— begin DATASET —

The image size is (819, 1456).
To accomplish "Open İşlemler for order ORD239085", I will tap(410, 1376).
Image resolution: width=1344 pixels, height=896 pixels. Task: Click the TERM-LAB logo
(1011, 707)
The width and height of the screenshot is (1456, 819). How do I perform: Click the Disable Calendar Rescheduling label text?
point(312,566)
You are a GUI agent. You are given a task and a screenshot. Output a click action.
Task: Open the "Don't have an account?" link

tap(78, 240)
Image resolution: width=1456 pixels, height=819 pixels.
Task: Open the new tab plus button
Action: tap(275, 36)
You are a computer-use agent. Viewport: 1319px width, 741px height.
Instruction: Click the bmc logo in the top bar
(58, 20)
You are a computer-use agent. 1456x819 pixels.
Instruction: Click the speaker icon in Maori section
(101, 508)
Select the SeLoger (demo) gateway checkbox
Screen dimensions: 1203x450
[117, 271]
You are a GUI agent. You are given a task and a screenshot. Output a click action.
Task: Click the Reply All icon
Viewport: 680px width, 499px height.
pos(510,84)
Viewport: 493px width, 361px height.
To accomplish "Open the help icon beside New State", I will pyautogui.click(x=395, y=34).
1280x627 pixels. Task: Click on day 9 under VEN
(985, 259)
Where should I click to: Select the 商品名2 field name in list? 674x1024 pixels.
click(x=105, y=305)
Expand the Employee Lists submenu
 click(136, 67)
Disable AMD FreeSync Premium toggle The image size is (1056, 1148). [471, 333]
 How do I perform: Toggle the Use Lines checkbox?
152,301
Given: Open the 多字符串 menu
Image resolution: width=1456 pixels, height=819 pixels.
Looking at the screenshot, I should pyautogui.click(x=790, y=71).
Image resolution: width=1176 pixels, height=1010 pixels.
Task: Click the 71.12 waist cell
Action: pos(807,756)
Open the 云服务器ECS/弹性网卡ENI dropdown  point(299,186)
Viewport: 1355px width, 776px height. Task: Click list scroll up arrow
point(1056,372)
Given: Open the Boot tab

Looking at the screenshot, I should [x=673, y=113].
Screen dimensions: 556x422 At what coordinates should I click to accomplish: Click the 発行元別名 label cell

— end DATASET —

YOUR INSTRUCTIONS
Set out every line of the listing above as a Markdown table, with columns headed "Number" and "Content". Omit the blank lines.

THE REPLY
| Number | Content |
|---|---|
| 1 | The image size is (819, 1456). |
| 2 | To accomplish "Open İşlemler for order ORD239085", I will tap(410, 1376). |
| 3 | Image resolution: width=1344 pixels, height=896 pixels. Task: Click the TERM-LAB logo |
| 4 | (1011, 707) |
| 5 | The width and height of the screenshot is (1456, 819). How do I perform: Click the Disable Calendar Rescheduling label text? |
| 6 | point(312,566) |
| 7 | You are a GUI agent. You are given a task and a screenshot. Output a click action. |
| 8 | Task: Open the "Don't have an account?" link |
| 9 | tap(78, 240) |
| 10 | Image resolution: width=1456 pixels, height=819 pixels. |
| 11 | Task: Open the new tab plus button |
| 12 | Action: tap(275, 36) |
| 13 | You are a computer-use agent. Viewport: 1319px width, 741px height. |
| 14 | Instruction: Click the bmc logo in the top bar |
| 15 | (58, 20) |
| 16 | You are a computer-use agent. 1456x819 pixels. |
| 17 | Instruction: Click the speaker icon in Maori section |
| 18 | (101, 508) |
| 19 | Select the SeLoger (demo) gateway checkbox |
| 20 | Screen dimensions: 1203x450 |
| 21 | [117, 271] |
| 22 | You are a GUI agent. You are given a task and a screenshot. Output a click action. |
| 23 | Task: Click the Reply All icon |
| 24 | Viewport: 680px width, 499px height. |
| 25 | pos(510,84) |
| 26 | Viewport: 493px width, 361px height. |
| 27 | To accomplish "Open the help icon beside New State", I will pyautogui.click(x=395, y=34). |
| 28 | 1280x627 pixels. Task: Click on day 9 under VEN |
| 29 | (985, 259) |
| 30 | Where should I click to: Select the 商品名2 field name in list? 674x1024 pixels. |
| 31 | click(x=105, y=305) |
| 32 | Expand the Employee Lists submenu |
| 33 |  click(136, 67) |
| 34 | Disable AMD FreeSync Premium toggle The image size is (1056, 1148). [471, 333] |
| 35 |  How do I perform: Toggle the Use Lines checkbox? |
| 36 | 152,301 |
| 37 | Given: Open the 多字符串 menu |
| 38 | Image resolution: width=1456 pixels, height=819 pixels. |
| 39 | Looking at the screenshot, I should pyautogui.click(x=790, y=71). |
| 40 | Image resolution: width=1176 pixels, height=1010 pixels. |
| 41 | Task: Click the 71.12 waist cell |
| 42 | Action: pos(807,756) |
| 43 | Open the 云服务器ECS/弹性网卡ENI dropdown  point(299,186) |
| 44 | Viewport: 1355px width, 776px height. Task: Click list scroll up arrow |
| 45 | point(1056,372) |
| 46 | Given: Open the Boot tab |
| 47 | Looking at the screenshot, I should [x=673, y=113]. |
| 48 | Screen dimensions: 556x422 At what coordinates should I click to accomplish: Click the 発行元別名 label cell |